New software predicts Superbugs' countermoves

A new software has predicted MRSA's response to new drug before it is tested on patients.

Researchers at Duke University used software they developed to predict a constantly-evolving infectious bacterium's countermoves to one of these new drugs ahead of time, before the drug is even tested on patients.

Co-author Bruce Donald, a professor of computer science and biochemistry at Duke, said that this gives them a window into the future to see what bacteria will do to evade drugs that they design before a drug is deployed.

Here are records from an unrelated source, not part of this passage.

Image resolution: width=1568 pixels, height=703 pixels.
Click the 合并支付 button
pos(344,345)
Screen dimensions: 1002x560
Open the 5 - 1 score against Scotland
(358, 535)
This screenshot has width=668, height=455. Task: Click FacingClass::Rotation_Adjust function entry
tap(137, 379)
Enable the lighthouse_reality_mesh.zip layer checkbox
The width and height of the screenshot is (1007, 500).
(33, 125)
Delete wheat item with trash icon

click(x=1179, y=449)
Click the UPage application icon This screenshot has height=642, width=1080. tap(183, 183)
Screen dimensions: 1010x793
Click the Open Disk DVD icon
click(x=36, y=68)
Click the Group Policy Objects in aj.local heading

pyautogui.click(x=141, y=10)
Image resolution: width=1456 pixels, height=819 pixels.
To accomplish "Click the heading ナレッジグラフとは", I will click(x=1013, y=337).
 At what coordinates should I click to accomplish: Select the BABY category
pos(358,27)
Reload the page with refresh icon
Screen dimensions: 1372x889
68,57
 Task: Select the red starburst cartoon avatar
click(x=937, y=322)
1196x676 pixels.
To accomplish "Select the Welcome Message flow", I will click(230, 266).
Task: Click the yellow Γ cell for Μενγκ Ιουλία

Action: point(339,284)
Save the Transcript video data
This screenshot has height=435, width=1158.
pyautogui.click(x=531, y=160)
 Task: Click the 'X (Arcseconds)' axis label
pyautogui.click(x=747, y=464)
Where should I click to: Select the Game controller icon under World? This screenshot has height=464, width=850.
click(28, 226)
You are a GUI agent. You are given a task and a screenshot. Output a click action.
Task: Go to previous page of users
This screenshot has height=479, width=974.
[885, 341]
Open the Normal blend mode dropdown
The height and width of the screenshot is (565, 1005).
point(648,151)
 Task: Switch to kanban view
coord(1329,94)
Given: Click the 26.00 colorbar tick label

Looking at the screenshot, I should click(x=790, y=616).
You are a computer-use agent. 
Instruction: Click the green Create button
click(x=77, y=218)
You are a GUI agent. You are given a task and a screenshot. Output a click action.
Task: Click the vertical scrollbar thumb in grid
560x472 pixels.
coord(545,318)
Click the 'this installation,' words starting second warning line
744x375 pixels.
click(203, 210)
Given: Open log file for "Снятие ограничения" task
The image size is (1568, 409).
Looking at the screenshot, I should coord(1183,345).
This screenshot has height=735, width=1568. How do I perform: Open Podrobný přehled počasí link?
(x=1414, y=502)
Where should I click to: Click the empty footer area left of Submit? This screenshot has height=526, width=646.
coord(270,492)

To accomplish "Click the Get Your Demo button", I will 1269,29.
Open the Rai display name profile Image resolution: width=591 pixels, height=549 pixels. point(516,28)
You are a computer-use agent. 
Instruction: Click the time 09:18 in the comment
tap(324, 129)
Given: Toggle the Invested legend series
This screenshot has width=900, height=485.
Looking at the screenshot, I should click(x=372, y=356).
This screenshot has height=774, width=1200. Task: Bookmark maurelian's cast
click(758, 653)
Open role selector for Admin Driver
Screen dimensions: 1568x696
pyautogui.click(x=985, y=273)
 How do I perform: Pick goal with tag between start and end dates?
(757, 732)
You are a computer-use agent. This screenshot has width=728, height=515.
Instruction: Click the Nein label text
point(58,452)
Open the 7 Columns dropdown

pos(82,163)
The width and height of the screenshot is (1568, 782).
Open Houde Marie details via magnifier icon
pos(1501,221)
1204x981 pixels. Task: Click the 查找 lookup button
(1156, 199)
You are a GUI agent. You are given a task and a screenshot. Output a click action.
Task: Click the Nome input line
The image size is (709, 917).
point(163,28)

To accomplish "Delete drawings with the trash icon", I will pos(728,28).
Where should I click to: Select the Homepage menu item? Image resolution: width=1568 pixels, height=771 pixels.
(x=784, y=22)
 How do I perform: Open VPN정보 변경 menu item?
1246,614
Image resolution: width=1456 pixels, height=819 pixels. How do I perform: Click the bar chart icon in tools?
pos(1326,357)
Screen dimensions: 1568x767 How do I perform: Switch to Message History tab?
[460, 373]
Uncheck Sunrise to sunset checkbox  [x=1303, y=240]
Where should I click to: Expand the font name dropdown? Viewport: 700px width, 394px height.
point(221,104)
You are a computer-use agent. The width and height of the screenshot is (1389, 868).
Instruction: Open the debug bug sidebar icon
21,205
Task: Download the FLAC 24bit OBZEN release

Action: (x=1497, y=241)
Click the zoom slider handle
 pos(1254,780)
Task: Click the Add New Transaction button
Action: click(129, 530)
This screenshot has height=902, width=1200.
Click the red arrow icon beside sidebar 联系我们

The team used their program to identify the genetic changes that will allow methicillin-resistant Staphylococcus aureus, or MRSA, to develop resistance to a class of new experimental drugs that show promise against the deadly bug.

When the researchers treated live bacteria with the new drug, two of the genetic changes actually arose, just as their algorithm predicted.

Duke graduate student Pablo Gainza-Cirauqui, who co-authored the paper, asserted that if they could somehow predict how bacteria might respond to a particular drug ahead of time, they could change the drug, or plan for the next one, or rule out therapies that were unlikely to remain effective for long.

A research team led by Donald at Duke and Amy Anderson at the University of Connecticut used a protein design algorithm they developed, called OSPREY, to identify DNA sequence changes in the bacteria that would enable the resulting protein to block the drug from binding, while still performing its normal work within the cell.

The team focused on a new class of experimental drugs that work by binding and inhibiting a bacterial enzyme called dihydrofolate reductase (DHFR), which plays an essential role in building DNA and other processes. The drugs, called propargyl-linked antifolates, show promise as a treatment for MRSA infections but have yet to be tested in humans.

When the scientists treated MRSA with the new drugs and sequenced the bacteria that survived, more than half of the surviving colonies carried the predicted mutation that conferred the greatest resistance -- a tiny change that reduced the drugs' effectiveness by 58-fold.

The study is published in the journal Proceedings of the National Academy of Sciences.